(Records provided Opens)

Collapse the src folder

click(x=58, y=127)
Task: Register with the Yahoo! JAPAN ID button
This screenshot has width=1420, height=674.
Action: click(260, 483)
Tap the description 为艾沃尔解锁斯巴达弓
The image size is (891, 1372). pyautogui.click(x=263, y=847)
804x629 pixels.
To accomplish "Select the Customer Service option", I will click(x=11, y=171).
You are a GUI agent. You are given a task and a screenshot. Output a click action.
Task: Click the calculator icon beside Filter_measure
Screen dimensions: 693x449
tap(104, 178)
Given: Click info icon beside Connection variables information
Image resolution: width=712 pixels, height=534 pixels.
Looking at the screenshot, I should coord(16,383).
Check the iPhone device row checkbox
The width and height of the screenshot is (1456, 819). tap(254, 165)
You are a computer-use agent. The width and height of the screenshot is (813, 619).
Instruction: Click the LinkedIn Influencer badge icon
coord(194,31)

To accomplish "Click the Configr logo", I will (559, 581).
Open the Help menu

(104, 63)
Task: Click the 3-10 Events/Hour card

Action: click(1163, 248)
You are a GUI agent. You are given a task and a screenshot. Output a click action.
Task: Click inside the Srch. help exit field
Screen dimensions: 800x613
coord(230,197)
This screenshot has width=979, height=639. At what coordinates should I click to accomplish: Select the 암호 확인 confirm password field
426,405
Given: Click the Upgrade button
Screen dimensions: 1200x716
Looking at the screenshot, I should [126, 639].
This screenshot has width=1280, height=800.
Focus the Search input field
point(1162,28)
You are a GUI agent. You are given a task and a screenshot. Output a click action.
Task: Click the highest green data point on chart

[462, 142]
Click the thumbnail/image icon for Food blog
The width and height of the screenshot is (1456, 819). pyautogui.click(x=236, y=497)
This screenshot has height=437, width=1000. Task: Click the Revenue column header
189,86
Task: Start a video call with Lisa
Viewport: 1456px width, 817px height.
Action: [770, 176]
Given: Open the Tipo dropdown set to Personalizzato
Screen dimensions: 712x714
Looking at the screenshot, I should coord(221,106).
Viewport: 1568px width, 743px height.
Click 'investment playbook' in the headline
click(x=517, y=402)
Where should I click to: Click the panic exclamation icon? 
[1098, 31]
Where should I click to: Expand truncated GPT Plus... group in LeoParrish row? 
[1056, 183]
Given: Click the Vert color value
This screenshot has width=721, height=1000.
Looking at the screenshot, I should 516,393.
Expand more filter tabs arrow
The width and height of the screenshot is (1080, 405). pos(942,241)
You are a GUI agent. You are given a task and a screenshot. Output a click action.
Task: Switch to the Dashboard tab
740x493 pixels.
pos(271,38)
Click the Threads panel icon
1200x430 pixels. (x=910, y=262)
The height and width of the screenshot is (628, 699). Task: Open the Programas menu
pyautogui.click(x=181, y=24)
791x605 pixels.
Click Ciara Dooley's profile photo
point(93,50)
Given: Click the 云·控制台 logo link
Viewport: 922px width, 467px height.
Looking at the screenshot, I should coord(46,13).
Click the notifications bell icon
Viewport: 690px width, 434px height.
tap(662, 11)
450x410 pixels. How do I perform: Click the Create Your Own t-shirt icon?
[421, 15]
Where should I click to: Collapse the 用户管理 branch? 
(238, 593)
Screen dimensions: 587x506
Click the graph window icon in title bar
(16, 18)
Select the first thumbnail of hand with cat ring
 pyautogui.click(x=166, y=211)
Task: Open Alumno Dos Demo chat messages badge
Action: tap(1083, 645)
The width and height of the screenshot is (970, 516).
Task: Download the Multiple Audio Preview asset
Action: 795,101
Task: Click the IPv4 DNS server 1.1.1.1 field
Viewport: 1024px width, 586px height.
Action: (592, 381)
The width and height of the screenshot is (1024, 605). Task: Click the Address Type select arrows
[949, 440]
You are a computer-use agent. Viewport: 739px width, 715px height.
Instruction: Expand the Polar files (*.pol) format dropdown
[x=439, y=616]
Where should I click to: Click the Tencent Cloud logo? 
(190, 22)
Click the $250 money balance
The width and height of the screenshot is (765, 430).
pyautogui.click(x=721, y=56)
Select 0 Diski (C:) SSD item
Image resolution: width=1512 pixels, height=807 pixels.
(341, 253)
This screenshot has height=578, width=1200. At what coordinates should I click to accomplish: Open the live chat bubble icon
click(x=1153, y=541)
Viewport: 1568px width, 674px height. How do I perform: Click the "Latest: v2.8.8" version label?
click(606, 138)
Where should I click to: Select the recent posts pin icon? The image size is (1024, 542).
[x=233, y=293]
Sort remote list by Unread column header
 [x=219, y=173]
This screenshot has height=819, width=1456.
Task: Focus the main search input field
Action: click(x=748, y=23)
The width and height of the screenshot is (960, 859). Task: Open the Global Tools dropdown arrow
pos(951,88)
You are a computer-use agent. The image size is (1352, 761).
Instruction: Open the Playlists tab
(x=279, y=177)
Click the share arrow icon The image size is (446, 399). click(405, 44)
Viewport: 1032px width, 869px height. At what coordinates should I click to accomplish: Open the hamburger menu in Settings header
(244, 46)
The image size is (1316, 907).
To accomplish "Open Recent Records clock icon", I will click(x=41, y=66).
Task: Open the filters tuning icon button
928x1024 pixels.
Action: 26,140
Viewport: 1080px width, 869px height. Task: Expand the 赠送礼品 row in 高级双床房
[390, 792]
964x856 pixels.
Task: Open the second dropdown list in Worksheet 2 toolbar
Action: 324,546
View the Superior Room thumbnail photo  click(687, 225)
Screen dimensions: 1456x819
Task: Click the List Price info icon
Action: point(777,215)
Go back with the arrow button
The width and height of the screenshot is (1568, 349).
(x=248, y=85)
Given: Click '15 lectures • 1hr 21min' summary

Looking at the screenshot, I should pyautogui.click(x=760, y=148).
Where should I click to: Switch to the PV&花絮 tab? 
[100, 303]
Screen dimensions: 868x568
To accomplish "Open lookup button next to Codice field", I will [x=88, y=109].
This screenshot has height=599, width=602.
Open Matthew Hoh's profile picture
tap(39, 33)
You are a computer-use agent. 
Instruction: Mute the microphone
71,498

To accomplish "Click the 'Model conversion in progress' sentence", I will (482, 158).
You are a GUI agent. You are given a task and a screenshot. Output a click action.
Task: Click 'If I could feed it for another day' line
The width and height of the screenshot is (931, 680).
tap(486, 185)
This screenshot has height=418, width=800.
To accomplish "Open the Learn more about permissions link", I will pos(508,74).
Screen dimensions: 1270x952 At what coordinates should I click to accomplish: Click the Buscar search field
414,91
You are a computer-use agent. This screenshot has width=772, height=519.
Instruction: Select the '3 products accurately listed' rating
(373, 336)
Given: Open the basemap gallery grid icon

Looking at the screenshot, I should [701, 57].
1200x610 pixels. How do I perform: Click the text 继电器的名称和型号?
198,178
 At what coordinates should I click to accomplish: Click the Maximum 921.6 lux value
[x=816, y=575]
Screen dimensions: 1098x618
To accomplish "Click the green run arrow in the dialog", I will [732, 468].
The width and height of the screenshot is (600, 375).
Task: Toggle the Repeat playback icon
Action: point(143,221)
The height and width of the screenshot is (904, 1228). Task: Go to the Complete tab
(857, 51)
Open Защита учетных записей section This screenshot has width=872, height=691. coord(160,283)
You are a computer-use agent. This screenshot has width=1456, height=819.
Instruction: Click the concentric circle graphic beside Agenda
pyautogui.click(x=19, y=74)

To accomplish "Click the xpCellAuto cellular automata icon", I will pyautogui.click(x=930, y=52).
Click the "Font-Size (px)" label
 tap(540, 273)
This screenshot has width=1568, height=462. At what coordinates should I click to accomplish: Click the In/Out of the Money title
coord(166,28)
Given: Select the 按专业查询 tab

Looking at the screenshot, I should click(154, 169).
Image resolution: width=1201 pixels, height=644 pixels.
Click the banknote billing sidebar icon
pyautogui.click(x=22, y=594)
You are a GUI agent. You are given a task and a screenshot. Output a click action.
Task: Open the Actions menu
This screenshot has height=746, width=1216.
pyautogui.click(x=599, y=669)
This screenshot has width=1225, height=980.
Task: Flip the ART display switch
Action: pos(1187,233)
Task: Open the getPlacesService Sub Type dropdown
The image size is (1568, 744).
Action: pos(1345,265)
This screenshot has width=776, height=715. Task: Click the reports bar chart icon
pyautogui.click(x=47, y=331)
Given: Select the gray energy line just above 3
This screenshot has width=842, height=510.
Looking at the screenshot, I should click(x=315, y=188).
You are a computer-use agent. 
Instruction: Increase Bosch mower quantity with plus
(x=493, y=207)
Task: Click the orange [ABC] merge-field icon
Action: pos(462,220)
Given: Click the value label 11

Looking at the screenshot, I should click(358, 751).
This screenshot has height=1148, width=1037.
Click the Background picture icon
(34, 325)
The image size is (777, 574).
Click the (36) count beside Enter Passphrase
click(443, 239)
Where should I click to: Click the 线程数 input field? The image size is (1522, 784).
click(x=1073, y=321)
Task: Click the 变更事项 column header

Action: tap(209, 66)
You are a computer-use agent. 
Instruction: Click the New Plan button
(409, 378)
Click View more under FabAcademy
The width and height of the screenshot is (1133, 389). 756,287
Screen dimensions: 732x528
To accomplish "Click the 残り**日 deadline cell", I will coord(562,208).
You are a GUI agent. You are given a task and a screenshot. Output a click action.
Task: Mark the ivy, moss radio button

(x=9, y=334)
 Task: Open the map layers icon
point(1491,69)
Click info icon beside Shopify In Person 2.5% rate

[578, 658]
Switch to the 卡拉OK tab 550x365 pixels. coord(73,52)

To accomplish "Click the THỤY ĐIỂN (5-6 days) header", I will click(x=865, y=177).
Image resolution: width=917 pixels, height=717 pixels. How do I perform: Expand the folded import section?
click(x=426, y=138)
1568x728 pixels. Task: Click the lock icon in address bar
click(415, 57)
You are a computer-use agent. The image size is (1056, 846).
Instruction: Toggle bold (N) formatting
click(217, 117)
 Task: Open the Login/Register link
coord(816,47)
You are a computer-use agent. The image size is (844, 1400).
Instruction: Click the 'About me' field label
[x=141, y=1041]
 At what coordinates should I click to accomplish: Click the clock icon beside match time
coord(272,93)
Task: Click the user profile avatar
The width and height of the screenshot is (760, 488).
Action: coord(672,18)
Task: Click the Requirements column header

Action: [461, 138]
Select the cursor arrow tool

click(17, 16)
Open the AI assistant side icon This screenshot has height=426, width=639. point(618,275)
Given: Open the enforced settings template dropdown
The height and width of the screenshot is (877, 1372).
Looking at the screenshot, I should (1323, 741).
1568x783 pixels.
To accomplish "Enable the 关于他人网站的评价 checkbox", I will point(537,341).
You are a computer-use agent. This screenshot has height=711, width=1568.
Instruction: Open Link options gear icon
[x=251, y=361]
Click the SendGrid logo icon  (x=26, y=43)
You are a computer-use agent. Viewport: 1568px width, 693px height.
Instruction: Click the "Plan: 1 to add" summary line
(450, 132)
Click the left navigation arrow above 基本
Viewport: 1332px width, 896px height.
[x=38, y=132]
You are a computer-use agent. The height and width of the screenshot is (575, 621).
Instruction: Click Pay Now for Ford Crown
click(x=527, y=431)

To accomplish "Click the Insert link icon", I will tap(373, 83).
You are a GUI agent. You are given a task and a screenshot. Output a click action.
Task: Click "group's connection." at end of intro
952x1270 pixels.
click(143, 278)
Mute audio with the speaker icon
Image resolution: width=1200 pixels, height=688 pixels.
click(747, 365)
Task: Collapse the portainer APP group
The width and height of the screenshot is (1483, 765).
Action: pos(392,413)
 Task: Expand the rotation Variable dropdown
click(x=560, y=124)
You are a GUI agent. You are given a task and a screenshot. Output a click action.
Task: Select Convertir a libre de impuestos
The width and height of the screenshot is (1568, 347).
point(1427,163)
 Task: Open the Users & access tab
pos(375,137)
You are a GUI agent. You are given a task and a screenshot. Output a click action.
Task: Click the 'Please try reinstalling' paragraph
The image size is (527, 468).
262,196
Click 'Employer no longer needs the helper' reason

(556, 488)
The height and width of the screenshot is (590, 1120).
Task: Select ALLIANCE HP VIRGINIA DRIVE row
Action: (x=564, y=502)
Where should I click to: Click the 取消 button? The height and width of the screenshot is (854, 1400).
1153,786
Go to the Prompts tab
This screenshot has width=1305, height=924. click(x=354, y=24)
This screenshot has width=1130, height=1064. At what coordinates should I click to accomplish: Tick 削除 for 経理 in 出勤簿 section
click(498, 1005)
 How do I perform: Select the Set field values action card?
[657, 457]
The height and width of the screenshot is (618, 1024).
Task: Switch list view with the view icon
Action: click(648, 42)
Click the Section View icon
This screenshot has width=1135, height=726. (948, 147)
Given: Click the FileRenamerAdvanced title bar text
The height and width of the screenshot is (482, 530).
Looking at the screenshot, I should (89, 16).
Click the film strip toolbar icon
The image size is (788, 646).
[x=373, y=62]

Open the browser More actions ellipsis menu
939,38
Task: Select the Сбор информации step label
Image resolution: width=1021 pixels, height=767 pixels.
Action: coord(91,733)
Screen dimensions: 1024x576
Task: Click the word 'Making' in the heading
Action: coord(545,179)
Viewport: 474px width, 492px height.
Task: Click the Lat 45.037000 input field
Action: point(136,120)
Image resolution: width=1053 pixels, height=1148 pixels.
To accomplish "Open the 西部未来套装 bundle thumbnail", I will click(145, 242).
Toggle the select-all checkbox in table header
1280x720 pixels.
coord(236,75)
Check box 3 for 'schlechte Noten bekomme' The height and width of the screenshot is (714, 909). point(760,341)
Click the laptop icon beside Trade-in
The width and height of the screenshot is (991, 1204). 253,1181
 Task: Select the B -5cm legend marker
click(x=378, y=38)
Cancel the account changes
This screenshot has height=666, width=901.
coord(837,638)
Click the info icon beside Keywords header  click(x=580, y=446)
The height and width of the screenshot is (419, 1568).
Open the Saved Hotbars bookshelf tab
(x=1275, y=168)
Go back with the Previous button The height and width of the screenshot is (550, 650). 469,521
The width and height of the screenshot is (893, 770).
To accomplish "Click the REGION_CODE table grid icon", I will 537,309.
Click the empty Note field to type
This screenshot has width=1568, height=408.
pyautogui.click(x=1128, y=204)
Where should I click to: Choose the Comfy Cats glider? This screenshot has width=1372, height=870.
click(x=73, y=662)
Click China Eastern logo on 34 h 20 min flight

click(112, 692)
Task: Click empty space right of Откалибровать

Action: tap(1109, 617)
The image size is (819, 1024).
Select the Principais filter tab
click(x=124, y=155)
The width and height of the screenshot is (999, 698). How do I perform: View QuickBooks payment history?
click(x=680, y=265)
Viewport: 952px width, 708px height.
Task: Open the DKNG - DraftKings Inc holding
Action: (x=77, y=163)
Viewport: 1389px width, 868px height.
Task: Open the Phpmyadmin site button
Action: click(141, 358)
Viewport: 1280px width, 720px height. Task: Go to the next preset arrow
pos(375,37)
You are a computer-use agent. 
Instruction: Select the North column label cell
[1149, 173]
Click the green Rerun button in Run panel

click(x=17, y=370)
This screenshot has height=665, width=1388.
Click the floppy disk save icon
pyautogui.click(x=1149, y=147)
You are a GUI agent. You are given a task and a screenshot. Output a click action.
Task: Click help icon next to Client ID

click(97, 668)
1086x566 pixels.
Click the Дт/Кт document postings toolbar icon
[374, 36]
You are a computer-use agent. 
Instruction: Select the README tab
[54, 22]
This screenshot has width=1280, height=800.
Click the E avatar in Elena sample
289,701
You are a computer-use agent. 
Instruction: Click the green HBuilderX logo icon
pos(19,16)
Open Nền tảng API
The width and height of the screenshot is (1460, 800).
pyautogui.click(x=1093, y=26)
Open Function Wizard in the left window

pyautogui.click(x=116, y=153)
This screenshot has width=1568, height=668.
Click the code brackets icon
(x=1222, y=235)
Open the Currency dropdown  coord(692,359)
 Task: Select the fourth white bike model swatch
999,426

(Records provided Closes)

**Task instructions:**
Write out the material above exactly, please, from its first line up to and including the line where "Given: Click info" appears, and stop there.

**Output below:**
Collapse the src folder

click(x=58, y=127)
Task: Register with the Yahoo! JAPAN ID button
This screenshot has width=1420, height=674.
Action: click(260, 483)
Tap the description 为艾沃尔解锁斯巴达弓
The image size is (891, 1372). pyautogui.click(x=263, y=847)
804x629 pixels.
To accomplish "Select the Customer Service option", I will click(x=11, y=171).
You are a GUI agent. You are given a task and a screenshot. Output a click action.
Task: Click the calculator icon beside Filter_measure
Screen dimensions: 693x449
tap(104, 178)
Given: Click info icon beside Connection variables information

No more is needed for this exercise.